DATASET EXTRACT:

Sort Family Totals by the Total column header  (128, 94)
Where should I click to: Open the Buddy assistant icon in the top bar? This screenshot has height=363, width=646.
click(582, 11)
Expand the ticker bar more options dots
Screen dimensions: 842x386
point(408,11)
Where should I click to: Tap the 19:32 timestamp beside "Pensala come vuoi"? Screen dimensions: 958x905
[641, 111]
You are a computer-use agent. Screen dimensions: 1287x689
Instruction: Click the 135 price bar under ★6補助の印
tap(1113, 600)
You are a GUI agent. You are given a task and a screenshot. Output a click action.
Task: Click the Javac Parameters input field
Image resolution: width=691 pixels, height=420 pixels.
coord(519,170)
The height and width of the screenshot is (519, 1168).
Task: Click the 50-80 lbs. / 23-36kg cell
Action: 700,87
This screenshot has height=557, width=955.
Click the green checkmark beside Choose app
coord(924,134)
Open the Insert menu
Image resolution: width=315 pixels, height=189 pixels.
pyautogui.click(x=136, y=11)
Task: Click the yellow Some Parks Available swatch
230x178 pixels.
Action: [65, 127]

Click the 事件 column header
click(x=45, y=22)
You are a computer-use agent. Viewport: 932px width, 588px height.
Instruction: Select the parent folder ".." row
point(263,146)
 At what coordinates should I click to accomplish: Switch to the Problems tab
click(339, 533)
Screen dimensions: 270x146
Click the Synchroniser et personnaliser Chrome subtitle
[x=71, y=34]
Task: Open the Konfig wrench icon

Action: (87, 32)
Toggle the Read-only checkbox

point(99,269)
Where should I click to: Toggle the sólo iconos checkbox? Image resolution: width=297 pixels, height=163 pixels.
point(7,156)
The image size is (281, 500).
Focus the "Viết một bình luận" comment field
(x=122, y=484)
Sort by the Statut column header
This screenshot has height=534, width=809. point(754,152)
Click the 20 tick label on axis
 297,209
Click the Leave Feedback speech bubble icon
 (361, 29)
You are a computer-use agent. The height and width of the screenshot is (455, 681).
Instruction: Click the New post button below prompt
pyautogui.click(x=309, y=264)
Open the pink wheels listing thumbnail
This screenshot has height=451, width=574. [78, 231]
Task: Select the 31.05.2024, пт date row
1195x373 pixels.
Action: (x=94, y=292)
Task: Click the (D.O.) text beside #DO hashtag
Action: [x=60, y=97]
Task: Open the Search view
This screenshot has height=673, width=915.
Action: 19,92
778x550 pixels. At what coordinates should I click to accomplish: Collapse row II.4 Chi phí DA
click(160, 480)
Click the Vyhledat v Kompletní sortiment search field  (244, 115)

WORK REQUEST: After locating the line with "1195x373 pixels.", output that line and every later one exactly, through the end of the entries above.

YOUR SOLUTION:
1195x373 pixels.
Action: (x=94, y=292)
Task: Click the (D.O.) text beside #DO hashtag
Action: [x=60, y=97]
Task: Open the Search view
This screenshot has height=673, width=915.
Action: 19,92
778x550 pixels. At what coordinates should I click to accomplish: Collapse row II.4 Chi phí DA
click(160, 480)
Click the Vyhledat v Kompletní sortiment search field  (244, 115)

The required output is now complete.